## WHAT THIS TASK INVOLVES
Put the records from the line containing "December 2023 (28, 1189)" up to and including the final line into a numbered list, omitting any blank lines. Include no other lines.
- - -
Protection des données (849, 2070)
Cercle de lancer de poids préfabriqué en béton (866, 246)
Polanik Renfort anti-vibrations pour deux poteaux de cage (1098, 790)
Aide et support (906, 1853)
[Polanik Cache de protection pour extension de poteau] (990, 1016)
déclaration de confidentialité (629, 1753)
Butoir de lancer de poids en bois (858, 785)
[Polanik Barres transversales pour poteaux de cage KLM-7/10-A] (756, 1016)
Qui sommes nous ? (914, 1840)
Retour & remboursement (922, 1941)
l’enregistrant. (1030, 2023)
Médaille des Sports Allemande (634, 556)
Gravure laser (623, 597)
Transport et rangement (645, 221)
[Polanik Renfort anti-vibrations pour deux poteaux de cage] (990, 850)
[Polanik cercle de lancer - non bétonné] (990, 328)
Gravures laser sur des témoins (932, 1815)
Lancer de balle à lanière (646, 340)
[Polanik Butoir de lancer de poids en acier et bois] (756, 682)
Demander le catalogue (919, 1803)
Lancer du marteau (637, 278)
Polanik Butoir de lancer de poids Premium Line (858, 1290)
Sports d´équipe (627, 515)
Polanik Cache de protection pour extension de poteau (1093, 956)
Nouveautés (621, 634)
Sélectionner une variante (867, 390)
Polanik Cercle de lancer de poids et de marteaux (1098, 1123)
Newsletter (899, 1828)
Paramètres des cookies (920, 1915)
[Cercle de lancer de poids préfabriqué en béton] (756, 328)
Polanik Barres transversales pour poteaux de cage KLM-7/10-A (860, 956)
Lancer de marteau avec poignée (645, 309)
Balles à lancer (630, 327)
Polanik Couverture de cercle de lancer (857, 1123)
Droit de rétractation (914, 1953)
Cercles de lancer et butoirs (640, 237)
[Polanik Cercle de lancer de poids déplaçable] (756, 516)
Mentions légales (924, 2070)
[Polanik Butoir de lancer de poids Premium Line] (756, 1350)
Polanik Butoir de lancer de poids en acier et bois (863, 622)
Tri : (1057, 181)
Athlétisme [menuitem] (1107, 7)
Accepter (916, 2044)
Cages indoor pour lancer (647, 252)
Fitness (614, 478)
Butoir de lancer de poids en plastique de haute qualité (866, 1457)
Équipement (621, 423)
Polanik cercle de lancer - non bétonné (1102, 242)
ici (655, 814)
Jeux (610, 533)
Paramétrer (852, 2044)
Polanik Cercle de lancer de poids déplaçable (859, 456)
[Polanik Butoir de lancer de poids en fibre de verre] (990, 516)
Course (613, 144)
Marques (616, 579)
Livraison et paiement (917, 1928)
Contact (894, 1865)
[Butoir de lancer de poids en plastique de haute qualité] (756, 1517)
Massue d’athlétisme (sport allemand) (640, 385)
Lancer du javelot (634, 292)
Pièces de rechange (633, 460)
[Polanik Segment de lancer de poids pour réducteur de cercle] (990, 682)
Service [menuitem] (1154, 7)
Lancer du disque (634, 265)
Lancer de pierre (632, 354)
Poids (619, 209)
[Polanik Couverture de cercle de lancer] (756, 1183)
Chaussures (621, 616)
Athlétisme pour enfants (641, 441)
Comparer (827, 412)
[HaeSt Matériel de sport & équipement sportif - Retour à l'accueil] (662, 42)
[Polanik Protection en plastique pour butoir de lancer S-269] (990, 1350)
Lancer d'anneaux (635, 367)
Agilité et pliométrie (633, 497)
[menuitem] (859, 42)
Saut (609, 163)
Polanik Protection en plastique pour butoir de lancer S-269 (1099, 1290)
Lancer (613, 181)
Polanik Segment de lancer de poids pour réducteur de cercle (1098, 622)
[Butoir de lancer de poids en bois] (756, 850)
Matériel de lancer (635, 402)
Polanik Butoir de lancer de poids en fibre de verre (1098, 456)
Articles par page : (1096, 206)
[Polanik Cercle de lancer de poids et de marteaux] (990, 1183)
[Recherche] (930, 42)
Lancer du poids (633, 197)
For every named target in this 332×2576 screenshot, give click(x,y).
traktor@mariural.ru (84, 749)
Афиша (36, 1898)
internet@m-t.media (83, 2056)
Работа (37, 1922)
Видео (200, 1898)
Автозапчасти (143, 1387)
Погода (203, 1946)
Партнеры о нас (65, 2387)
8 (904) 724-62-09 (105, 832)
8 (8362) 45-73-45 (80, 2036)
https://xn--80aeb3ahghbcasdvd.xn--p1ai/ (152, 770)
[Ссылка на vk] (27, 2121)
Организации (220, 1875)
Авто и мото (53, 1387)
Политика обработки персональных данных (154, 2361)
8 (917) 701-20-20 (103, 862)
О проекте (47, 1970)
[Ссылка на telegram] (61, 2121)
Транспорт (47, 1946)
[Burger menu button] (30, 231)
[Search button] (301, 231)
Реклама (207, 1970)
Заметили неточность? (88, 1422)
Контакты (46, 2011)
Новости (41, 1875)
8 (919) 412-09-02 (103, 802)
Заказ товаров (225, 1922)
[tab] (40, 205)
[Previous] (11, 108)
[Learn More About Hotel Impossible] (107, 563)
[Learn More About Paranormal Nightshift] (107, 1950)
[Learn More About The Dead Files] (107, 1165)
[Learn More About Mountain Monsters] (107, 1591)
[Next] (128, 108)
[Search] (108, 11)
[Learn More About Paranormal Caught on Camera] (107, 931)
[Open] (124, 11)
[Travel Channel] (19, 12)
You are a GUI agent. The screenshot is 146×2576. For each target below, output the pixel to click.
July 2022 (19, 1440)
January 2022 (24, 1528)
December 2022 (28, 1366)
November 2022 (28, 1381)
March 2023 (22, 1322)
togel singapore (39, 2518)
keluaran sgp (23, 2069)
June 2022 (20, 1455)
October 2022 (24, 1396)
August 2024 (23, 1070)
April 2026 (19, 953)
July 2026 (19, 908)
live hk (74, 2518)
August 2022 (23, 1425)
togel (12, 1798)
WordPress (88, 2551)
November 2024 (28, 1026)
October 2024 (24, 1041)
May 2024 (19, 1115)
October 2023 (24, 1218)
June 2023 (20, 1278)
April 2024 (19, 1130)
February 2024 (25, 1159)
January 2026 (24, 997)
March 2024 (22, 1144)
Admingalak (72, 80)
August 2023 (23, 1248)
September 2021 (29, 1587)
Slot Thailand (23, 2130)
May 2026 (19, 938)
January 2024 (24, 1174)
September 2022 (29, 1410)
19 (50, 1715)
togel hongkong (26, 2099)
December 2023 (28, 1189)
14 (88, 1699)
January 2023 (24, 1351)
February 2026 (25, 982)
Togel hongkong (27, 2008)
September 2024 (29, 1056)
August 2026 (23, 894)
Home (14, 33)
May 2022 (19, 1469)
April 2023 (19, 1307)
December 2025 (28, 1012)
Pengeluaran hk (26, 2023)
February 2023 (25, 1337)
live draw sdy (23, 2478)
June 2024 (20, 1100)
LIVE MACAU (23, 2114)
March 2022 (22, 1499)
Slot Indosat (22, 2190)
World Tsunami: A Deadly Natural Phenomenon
- - -
## RESPONSE
1. December 2023 (28, 1189)
2. 14 (88, 1699)
3. January 2023 (24, 1351)
4. February 2026 (25, 982)
5. Togel hongkong (27, 2008)
6. September 2024 (29, 1056)
7. August 2026 (23, 894)
8. Home (14, 33)
9. May 2022 (19, 1469)
10. April 2023 (19, 1307)
11. December 2025 (28, 1012)
12. Pengeluaran hk (26, 2023)
13. February 2023 (25, 1337)
14. live draw sdy (23, 2478)
15. June 2024 (20, 1100)
16. LIVE MACAU (23, 2114)
17. March 2022 (22, 1499)
18. Slot Indosat (22, 2190)
19. World Tsunami: A Deadly Natural Phenomenon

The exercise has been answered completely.